Nivolumab shows encouraging efficacy in high-risk patients with precancerous oral lesions

Results from a small single-arm study presented at ESMO Congress 2022 (Abstract 650O) showed potential in using nivolumab to reduce oral leukoplakia lesions in patients with a high risk of developing oral cancer. “This is the very first time an immunotherapy has shown some activity in this setting where treatment options are limited,” says Prof. Jean-Pascal Machiels, Head of the Department of Medical Oncology at Cliniques universitaires Saint-Luc, Brussels, Belgium. “Not all of these patients can be treated with surgery because even if a visible lesion is fully removed, some residual precancerous lesions may be left behind causing a risk for cancer recurrence.”

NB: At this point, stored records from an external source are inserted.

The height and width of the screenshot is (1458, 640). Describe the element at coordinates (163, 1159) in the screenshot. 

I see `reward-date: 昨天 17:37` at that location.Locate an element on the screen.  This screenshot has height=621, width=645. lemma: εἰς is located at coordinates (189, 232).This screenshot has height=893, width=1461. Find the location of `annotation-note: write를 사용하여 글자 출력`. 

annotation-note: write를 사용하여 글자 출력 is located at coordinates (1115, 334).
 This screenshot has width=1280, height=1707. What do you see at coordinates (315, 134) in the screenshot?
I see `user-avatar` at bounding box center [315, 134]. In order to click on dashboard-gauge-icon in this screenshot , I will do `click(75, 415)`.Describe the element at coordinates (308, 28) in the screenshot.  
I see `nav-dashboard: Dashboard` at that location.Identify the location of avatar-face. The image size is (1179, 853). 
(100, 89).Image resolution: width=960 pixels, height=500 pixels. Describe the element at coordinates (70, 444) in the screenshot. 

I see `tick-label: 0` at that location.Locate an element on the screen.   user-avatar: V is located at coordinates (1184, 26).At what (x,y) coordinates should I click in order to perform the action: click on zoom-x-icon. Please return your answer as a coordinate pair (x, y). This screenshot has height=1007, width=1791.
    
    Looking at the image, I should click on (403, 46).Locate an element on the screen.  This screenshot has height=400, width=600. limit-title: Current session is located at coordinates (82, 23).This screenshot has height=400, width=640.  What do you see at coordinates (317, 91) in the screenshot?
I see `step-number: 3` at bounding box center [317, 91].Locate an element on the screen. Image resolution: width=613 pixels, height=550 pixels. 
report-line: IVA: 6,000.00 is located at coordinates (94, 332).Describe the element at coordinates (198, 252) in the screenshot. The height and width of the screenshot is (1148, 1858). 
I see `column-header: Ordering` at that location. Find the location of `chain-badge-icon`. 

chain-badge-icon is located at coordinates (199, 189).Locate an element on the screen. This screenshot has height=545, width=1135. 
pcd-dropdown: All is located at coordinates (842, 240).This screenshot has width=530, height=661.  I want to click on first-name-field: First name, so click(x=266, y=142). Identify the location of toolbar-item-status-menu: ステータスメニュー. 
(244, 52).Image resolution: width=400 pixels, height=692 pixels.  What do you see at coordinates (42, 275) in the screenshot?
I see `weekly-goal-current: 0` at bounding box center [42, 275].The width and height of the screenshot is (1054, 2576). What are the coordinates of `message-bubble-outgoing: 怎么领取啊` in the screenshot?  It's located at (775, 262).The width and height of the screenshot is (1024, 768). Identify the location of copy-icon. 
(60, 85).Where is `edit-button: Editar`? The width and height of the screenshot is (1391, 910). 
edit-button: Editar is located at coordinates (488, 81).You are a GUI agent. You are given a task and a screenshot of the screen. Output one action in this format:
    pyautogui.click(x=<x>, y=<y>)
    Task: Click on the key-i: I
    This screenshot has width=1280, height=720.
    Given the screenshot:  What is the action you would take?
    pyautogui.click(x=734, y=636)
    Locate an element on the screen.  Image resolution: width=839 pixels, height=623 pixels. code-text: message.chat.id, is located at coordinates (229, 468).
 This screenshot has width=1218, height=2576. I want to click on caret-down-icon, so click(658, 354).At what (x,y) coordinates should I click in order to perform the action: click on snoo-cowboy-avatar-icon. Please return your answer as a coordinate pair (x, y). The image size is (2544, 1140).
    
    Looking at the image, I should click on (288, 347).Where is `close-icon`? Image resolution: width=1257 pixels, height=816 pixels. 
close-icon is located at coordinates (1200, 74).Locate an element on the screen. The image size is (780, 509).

In the phase II study, nivolumab was given at 480 mg every 28 days for 4 doses, producing an overall response rate of 36.4%. At median follow-up of 14.7 months (range 4.1–39.9), median cancer-free survival (CFS) had not been reached; 2-year CFS was 77.7% (95% confidence interval [CI] 56.3–89.5) (Figure).

Patients in this study had oral proliferative leukoplakia that was multifocal, contiguous, or a single lesion ≥4 cm with any degree of epithelial dysplasia, and 27% had prior oral squamous cell carcinoma. The latter is important because, as Machiels explains, “Patients with a history of oral cancer are at high risk of relapse. However, not every patient with leukoplakia will develop cancer and, in this study, researchers selected a high-risk population.”

Toxicities in the study were significant; grade 3–4 adverse events including hyperglycaemia, colitis and hepatitis were reported in 21.2% of patients. Machiels is not overly concerned about this finding, remarking that: “We have learned how to manage these toxicities with steroids, so it is not such a major issue. Of course, it depends on patient selection – if they are at very, very high risk of progressing to cancer or their lesion is inoperable due to its extent, then the toxicity is acceptable in that subset of patients. If a patient has a small lesion, you will choose surgery in the first instance.”

Beyond balancing risks and benefits of treating oral leukoplakia, a key question is whether immunotherapy will delay or cure the disease. “It is too early to transfer into clinical practice,” concludes Machiels. “Also, what is not clear is how long you have to give immunotherapy for, and what would be the late recurrence rate. A randomised trial is now needed in a similar high-risk patient population to demonstrate that immunotherapy is really going to decrease the rate of oral cavity cancer. As this is a rare cancer, it will not be easy to do.”